Re:signed kernel modules would be good for apple t

[hobbit]

by default OSX gives you no room for customization, you're practically expected and heavily advised to use the stock proprietary software and they'll try their damnedest to lock any third party stuff out of what they can.

WTF? You must have missed the fact that XCode and all the other development tools come for free.

Re:Summary For The Lazy

[99BottlesOfBeerInMyF]

Sure... But only if you can first give me unambiguous definitions of "executable" and "data".

For the most part, that distinction is clear, although a few programs blur the lines, we should probably be asking if that is a useful thing to do or just a security mess from lousy design.
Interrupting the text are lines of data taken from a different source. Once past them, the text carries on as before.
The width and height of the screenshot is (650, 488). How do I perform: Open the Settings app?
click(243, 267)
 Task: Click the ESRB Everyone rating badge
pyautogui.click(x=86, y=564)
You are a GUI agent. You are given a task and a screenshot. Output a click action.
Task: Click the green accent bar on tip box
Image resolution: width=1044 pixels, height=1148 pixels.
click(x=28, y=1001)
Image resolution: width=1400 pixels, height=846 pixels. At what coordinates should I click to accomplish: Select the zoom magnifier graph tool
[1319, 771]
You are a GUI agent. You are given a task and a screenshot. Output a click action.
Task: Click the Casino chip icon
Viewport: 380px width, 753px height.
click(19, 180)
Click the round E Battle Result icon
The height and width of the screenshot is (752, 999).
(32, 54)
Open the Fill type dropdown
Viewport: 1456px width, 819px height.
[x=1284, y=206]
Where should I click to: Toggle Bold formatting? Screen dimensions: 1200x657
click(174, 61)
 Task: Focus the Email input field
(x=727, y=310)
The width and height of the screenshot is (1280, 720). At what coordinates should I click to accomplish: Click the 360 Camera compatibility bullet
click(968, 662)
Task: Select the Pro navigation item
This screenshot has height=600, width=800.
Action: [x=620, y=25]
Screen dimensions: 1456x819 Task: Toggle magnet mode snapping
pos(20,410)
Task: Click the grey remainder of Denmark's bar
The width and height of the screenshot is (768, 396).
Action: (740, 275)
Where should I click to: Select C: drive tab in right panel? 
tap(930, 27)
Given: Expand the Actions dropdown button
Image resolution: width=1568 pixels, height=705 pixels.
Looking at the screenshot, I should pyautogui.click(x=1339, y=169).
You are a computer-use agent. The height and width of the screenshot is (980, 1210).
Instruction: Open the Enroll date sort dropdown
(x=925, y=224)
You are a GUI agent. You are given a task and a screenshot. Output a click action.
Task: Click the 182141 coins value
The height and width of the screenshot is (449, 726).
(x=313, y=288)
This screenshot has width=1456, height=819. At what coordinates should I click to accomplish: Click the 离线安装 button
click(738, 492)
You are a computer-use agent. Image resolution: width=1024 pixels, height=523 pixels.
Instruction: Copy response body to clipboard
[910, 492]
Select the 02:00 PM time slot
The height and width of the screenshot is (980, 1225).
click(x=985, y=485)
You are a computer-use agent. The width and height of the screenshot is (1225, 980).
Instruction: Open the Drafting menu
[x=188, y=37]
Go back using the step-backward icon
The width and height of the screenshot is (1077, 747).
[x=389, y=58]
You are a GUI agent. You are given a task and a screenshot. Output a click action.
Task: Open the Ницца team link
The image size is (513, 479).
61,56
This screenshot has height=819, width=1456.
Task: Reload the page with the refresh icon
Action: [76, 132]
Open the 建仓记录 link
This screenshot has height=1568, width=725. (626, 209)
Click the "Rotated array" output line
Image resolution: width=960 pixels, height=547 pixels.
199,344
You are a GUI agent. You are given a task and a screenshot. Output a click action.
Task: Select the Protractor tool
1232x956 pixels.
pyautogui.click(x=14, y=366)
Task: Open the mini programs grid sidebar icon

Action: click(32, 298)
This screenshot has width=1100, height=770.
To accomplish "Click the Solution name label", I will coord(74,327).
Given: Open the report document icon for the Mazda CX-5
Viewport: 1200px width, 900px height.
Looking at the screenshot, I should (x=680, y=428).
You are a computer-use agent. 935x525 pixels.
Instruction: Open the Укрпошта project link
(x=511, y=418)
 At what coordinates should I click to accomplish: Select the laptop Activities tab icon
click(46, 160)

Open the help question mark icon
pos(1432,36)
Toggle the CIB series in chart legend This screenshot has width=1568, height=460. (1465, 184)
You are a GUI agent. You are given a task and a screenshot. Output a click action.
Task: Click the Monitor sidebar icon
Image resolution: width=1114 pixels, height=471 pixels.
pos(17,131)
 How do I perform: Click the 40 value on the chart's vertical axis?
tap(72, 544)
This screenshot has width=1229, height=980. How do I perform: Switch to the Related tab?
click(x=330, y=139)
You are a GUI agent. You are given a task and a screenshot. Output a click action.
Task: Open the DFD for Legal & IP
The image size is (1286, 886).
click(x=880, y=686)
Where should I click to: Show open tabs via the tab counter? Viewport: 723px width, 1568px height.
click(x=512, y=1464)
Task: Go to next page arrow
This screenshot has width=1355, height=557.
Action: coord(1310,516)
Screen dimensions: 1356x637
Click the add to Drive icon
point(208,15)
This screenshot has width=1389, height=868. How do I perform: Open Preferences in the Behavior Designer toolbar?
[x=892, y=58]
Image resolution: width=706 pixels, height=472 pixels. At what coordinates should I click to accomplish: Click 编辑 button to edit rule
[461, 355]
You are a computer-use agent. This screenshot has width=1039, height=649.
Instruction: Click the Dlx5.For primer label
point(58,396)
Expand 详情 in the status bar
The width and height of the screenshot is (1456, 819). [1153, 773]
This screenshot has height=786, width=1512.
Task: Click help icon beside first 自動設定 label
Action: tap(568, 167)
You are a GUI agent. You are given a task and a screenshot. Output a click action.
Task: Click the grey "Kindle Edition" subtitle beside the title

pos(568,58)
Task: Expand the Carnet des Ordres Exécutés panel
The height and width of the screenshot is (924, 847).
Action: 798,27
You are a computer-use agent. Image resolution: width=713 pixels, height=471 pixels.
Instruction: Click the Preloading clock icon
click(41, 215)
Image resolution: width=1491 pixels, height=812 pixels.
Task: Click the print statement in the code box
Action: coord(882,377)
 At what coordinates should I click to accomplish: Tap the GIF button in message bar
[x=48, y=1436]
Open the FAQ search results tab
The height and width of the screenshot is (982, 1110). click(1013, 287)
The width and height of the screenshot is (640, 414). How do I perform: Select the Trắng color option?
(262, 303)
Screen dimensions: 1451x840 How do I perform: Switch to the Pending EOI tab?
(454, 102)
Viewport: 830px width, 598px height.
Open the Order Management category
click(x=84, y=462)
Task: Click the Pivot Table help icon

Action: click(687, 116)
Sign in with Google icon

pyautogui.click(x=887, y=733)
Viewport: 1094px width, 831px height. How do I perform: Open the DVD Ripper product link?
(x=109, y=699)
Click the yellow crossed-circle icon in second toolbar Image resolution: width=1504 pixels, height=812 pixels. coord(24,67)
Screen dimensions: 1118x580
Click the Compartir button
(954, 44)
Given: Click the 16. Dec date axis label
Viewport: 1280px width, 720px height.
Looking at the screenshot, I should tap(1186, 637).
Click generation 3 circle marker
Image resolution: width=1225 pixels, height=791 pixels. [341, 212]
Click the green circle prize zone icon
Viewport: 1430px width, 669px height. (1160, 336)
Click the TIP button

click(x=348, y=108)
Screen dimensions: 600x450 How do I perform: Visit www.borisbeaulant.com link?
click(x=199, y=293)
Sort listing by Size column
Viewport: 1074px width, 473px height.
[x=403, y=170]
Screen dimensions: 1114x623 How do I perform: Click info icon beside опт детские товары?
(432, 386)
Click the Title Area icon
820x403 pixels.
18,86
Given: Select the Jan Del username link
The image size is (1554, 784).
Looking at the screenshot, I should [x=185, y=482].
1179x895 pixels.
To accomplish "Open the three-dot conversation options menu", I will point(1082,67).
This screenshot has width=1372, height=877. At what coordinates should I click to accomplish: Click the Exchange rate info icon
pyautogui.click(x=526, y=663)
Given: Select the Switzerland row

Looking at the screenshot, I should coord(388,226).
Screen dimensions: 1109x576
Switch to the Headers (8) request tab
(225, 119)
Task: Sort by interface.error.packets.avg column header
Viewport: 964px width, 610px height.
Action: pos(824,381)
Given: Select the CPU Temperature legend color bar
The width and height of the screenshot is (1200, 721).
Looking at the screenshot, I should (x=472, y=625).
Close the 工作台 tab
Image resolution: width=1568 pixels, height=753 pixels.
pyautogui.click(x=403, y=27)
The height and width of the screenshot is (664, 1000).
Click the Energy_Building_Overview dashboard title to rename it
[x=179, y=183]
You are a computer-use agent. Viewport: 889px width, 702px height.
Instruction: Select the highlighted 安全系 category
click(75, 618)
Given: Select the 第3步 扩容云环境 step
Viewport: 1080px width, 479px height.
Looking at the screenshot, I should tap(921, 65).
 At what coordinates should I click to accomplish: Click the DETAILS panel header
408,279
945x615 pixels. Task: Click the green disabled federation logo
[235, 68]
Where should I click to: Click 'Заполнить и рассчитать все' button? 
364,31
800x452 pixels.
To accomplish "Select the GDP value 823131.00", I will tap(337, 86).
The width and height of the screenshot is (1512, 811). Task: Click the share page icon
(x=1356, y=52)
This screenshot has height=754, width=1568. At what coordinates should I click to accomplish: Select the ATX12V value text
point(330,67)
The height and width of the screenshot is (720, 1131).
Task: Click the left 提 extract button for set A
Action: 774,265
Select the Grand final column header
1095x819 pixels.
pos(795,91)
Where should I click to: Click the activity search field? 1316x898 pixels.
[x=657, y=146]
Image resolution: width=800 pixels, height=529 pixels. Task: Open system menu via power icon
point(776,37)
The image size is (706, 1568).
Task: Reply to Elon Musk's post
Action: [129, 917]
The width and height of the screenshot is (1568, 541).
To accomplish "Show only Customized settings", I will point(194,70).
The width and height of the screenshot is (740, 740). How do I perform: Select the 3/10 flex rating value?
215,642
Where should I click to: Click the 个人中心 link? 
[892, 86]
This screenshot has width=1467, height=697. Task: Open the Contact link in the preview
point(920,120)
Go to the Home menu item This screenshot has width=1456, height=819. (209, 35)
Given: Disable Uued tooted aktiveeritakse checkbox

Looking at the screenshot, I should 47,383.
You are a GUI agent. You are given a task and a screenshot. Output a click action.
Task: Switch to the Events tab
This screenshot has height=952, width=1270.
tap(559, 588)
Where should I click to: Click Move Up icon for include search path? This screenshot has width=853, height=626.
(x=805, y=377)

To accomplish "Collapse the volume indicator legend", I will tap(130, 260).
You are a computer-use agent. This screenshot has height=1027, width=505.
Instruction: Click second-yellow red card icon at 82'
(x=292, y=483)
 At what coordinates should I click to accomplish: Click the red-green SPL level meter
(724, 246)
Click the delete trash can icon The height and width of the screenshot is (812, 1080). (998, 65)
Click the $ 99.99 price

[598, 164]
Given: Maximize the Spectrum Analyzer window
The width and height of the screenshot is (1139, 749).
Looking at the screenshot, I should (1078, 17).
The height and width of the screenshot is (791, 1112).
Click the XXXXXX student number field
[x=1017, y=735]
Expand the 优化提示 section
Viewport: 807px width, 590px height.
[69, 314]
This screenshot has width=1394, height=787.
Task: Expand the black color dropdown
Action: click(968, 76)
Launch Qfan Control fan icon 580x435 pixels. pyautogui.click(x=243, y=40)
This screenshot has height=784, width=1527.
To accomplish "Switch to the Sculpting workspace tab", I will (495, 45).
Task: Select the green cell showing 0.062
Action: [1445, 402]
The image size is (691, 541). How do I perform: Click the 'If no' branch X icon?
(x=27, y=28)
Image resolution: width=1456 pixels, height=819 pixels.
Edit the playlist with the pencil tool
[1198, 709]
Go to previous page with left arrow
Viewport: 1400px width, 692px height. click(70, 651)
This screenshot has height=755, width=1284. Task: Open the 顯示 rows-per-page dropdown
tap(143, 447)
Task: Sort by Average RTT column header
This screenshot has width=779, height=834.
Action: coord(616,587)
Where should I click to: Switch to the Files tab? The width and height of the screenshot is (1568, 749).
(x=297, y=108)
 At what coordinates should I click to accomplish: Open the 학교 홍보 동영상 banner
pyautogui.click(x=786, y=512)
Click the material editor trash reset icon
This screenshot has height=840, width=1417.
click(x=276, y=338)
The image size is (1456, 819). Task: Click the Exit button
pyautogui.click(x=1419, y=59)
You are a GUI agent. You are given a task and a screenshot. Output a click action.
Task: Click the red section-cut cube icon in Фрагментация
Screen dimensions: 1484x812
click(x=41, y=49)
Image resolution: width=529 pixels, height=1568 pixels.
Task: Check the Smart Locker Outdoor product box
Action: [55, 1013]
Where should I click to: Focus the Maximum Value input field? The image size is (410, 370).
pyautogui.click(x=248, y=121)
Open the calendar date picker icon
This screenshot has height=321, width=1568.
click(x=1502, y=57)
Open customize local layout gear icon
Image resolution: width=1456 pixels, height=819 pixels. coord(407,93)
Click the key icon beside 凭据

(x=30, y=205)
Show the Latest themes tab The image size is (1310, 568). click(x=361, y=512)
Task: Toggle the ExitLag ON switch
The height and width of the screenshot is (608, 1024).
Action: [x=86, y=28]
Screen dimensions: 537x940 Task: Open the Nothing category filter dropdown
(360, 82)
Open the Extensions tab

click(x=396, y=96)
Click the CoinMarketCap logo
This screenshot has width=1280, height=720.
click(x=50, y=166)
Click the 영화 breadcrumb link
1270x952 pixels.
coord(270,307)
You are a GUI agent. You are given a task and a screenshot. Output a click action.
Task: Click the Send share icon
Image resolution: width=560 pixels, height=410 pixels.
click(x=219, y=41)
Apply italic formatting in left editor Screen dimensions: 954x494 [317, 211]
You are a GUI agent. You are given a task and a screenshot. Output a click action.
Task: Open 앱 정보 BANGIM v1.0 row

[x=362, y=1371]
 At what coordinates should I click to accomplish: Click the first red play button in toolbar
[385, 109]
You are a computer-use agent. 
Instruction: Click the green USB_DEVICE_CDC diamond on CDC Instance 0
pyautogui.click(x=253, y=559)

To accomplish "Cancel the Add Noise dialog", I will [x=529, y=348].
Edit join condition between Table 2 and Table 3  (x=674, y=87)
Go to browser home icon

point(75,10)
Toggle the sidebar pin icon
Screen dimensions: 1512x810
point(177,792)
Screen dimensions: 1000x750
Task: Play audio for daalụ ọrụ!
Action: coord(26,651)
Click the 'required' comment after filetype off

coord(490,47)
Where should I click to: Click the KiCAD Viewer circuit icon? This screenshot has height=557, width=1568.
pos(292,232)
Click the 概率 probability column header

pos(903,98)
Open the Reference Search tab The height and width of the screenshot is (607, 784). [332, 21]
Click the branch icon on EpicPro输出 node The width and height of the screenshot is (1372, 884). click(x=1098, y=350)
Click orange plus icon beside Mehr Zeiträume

Into which category does a Word document fall? How about an HTML file?

With properly coded applications, both should be data if stored locally anyway. When accessed via a browser, we should establish a convention. I see no reason for word or HTML files to do anything outside of the sandbox of the program opening them.

An arbitrary file without a filename extension?

That's easy, data... until you change the file to be executable and assign it a proper extension.

Simplistic "solutions" like this have gotten us where we are now. A warning is popped up whenever the user tries to do anything useful with the computer. "Oooh, that file might be dangerous, do you really want to open it?"

That's not a simplistic solution, nor even a solution in most cases. It is just a way for the manufacturer to transfer blame for security failures. Most don't even seem to be intended to increase overall security. That doesn't mean you can't make good security changes or simplify things in ways that make things easier for users. Seriously, what we have now is not working.

And that doesn't even begin to address the bigger issue, which is that users are easily tricked into running programs that they shouldn't.

This is, in my opinion, a misstatement of the problem. The problem is not that users run programs that they shouldn't. It is that users want to run programs they don't trust, but without significant risk. They can do it today using VMs, but surely OS manufacturers should be able to come up with a more convenient method of letting people run potentially dangerous software in a safe way. The main problem now is users have to take a gamble. I want to play this game, if it is a game, so I'll guess it isn't malware and give it a try. The OS should be telling them it is malware or if it is unknown, should be telling them what it is trying to do, before it does it. You'd think this incredibly common use case would be a priority by now, but for the most part only Windows has a big trojan problem and they also have a monopoly so why should they care?